Закончилъ эту свою поѣздку Боткинъ морскими купаньями въ Трувиллѣ, гдѣ съ нимъ приключилось слѣдующее непріятное обстоятельство, очень его взволновавшее и которое мы приводимъ, какъ образчикъ тѣхъ совершенно неожиданныхъ тревогъ, какія вноситъ безпокойная русская жизнь въ существованіе даже такихъ ученыхъ, какъ Боткинъ, сосредоточенно и исключительно преданный наукѣ -- а подобныя тревоги, сваливавшіяся съ неба въ его мирную жизнь, ему пришлось переживать неразъ. Это лѣто была всемірная выставка въ Лондонѣ, для обозрѣнія которой туда пріѣзжало не мало русскихъ, причемъ нѣкоторые изъ нихъ навѣстили проживавшаго въ этомъ городѣ извѣстнаго эмигранта Герцена. Вдругъ въ одномъ изъ номеровъ издаваемой имъ газеты "Колоколъ" появилось извѣщеніе, что кое кто изъ его посѣтителей узнанъ, а потому Герценъ, сообщая объ этомъ, переписываетъ и фамилій ихъ, числомъ около 15, предупреждая, что они, при возращеніи въ Россію, должны быть особенно осторожны, такъ какъ на границѣ ихъ могутъ встрѣтить непріятности. Среди напечатанныхъ фамилій стояло и имя С. П. Боткина.

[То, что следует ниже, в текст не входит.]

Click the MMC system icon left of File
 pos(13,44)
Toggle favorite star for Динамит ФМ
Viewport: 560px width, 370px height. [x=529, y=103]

Кто-то передалъ Боткину непріятную новость, которая повергла его въ сильное разстройство, тѣмъ болѣе, что будучи совершенно незнакомъ съ политическими вопросами того времени, онъ имѣлъ довольно смутное понятіе о Герценѣ и о той агитаціи, которая имъ велась. Первой мыслью его было выписать двухъ своихъ малютокъ, оставленныхъ въ Москвѣ на попеченіе бабушки, и не возвращаться назадъ въ Россію; но онъ вскорѣ одумался и послѣдовалъ убѣжденіямъ близкихъ людей, что не можетъ же онъ испортить всю свою будущность, въ виду опасенія подвергнуться серьезному преслѣдованію изъ-за какого-то явнаго недоразумѣнія и ложнаго обвиненія, такъ какъ онъ не только не посѣщалъ Герцена, но вовсе и не ѣздилъ на лондонскую выставку. На границѣ, при возвращеніи, Боткина и жену дѣйствительно подвергли самому строгому обыску, но послѣ личныхъ объясненій съ шефомъ жандармовъ, дѣло это дальнѣйшихъ послѣдствій не имѣло.